Supplied entries:
▼

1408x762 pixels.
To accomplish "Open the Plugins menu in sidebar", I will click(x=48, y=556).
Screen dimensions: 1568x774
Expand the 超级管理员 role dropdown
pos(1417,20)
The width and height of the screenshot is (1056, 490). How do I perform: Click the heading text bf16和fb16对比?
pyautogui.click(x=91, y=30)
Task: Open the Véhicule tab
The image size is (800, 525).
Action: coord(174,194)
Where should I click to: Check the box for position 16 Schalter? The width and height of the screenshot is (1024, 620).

▲

Aim of the task:
Rewrite all the entries above, putting "screen capture" wherever "screenshot" appears and leaving every other word as it is.

Solution for this problem:
1408x762 pixels.
To accomplish "Open the Plugins menu in sidebar", I will click(x=48, y=556).
Screen dimensions: 1568x774
Expand the 超级管理员 role dropdown
pos(1417,20)
The width and height of the screen capture is (1056, 490). How do I perform: Click the heading text bf16和fb16对比?
pyautogui.click(x=91, y=30)
Task: Open the Véhicule tab
The image size is (800, 525).
Action: coord(174,194)
Where should I click to: Check the box for position 16 Schalter? The width and height of the screen capture is (1024, 620).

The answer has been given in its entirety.